--- START ---

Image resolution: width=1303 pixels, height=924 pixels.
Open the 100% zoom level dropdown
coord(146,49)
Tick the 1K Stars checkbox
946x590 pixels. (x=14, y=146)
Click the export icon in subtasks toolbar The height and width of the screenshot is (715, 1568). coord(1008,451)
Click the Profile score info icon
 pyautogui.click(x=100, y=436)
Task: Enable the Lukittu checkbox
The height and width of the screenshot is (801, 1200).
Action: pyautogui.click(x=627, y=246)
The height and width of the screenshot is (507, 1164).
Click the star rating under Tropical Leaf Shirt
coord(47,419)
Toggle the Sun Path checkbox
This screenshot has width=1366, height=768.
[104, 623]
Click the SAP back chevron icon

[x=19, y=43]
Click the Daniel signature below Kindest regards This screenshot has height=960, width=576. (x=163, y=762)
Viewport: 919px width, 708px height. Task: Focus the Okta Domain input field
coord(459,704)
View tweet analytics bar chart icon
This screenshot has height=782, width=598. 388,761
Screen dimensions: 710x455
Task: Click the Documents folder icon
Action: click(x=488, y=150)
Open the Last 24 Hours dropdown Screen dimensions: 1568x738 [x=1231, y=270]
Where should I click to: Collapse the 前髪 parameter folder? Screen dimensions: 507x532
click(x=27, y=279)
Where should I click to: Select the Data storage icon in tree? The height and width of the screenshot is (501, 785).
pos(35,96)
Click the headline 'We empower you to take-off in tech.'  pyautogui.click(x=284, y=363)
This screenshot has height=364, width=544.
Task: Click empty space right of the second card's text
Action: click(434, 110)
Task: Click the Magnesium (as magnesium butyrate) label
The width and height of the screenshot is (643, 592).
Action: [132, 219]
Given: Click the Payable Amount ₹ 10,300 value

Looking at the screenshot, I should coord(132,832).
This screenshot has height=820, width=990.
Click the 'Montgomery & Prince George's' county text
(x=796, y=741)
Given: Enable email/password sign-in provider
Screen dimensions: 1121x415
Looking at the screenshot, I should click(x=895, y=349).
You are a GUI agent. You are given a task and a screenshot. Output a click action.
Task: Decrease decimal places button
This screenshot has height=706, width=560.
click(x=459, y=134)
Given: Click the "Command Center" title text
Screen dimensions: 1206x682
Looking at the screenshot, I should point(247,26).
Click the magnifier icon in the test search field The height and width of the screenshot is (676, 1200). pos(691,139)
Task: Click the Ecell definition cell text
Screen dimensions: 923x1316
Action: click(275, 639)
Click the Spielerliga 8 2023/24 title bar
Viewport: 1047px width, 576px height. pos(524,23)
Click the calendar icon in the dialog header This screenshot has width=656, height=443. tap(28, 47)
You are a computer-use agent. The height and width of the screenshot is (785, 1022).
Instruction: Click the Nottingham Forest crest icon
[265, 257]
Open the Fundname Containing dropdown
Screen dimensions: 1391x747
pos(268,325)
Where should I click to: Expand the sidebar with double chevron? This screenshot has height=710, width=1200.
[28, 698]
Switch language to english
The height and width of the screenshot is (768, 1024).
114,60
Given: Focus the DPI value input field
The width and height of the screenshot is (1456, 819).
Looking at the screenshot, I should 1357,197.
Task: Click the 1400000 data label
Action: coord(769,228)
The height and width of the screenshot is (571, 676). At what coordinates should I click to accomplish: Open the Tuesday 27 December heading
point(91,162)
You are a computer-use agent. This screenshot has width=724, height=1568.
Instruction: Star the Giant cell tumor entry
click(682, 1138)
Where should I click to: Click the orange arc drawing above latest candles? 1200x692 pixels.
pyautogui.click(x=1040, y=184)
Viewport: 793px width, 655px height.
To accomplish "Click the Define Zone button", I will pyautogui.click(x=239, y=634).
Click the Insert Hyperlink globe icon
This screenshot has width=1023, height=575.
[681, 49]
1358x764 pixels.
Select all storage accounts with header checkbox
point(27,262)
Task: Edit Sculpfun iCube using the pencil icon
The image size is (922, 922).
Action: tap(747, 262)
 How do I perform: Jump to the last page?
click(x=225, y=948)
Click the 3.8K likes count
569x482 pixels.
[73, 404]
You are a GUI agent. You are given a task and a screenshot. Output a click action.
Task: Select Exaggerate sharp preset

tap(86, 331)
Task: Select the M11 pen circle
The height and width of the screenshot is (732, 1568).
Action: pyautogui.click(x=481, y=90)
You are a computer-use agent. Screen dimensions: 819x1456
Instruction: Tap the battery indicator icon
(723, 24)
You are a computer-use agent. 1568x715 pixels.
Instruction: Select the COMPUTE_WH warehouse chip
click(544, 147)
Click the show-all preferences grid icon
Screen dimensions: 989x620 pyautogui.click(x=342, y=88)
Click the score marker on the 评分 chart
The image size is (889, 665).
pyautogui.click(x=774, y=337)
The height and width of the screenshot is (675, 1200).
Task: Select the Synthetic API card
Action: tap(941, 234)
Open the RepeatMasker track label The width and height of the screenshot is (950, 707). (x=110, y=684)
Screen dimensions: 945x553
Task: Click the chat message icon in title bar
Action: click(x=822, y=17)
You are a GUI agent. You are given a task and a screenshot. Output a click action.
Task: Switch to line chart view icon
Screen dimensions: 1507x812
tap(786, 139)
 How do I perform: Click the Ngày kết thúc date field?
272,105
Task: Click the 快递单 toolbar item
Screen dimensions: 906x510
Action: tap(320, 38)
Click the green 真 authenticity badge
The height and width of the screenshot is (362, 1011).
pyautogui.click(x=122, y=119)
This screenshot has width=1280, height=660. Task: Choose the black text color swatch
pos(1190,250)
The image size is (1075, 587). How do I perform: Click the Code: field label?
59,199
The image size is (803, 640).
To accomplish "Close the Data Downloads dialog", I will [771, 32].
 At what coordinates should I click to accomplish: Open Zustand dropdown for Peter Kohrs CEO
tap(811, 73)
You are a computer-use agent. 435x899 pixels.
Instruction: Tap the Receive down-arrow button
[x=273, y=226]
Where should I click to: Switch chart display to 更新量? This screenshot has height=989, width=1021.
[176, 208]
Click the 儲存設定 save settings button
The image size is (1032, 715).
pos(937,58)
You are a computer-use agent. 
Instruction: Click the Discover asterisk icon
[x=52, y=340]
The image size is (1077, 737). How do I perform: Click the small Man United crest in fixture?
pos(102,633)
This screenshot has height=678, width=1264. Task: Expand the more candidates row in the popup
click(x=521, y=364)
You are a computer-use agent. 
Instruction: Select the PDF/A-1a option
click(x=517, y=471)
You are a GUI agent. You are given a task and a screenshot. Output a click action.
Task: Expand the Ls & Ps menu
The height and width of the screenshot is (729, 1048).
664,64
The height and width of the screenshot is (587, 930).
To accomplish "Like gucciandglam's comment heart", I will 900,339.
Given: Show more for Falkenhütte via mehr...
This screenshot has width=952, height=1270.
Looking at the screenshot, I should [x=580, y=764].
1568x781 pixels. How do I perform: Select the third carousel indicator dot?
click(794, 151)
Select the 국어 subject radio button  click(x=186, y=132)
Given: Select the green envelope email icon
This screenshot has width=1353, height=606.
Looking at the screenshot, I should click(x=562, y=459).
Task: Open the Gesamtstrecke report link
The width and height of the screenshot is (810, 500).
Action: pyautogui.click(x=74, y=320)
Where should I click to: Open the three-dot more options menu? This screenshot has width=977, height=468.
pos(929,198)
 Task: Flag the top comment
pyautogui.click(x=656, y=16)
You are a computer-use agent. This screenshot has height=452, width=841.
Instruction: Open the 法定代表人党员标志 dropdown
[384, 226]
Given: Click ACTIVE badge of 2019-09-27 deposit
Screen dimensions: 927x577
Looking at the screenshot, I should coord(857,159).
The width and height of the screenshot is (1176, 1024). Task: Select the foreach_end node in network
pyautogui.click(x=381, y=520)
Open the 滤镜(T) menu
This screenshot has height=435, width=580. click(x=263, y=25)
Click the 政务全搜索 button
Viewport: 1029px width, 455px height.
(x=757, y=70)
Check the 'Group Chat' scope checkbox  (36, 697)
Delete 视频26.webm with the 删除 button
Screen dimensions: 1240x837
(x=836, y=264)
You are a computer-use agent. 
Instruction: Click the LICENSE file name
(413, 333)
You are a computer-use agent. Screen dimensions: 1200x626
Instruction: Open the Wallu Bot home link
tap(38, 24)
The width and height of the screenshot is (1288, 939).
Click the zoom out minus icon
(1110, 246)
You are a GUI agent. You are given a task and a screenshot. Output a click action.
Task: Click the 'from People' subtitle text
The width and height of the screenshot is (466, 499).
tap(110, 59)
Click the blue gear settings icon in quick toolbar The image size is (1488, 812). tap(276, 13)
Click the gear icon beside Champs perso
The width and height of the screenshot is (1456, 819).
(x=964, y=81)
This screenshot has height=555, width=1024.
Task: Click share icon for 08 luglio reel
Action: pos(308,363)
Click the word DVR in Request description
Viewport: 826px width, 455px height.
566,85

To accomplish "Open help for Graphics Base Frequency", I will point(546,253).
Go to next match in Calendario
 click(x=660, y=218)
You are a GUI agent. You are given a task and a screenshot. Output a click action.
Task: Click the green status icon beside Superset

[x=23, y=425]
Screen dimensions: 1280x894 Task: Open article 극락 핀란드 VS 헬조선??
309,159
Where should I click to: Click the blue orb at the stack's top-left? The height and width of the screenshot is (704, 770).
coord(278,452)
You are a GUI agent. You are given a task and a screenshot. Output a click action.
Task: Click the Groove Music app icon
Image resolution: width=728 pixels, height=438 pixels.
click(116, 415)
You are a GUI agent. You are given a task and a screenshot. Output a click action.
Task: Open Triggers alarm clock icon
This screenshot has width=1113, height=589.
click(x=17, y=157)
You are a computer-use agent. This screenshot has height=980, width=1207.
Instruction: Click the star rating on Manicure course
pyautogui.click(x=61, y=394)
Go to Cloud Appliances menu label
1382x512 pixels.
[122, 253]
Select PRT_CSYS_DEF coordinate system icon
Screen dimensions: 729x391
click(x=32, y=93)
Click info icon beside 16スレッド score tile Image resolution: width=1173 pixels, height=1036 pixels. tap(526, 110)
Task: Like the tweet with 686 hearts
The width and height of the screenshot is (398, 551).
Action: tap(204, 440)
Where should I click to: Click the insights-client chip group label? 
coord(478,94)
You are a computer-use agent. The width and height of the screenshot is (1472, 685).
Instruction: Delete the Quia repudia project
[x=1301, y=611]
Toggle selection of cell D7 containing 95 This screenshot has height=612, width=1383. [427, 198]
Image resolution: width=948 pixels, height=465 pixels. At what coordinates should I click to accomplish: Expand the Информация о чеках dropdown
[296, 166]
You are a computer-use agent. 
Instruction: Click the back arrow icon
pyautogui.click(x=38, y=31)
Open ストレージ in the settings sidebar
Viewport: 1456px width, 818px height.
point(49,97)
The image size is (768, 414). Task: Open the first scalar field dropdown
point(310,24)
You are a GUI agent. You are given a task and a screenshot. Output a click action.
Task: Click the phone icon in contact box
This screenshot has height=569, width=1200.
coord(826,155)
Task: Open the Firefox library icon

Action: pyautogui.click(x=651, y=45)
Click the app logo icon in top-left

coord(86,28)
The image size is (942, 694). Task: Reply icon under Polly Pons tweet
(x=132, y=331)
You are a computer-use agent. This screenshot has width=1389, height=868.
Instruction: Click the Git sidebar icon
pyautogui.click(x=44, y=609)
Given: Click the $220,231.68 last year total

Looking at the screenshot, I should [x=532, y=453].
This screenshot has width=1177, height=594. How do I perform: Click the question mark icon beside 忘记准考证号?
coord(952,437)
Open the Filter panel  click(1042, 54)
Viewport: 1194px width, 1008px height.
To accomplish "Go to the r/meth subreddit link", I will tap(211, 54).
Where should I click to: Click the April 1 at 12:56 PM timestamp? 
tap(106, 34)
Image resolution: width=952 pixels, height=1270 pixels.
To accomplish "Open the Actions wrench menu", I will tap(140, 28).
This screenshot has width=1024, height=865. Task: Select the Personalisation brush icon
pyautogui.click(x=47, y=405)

--- END ---

- [Exercise prompt]: Respond with one number, namely the count of lines in the entries above that hold the word "dialog".

- [Response below]: 2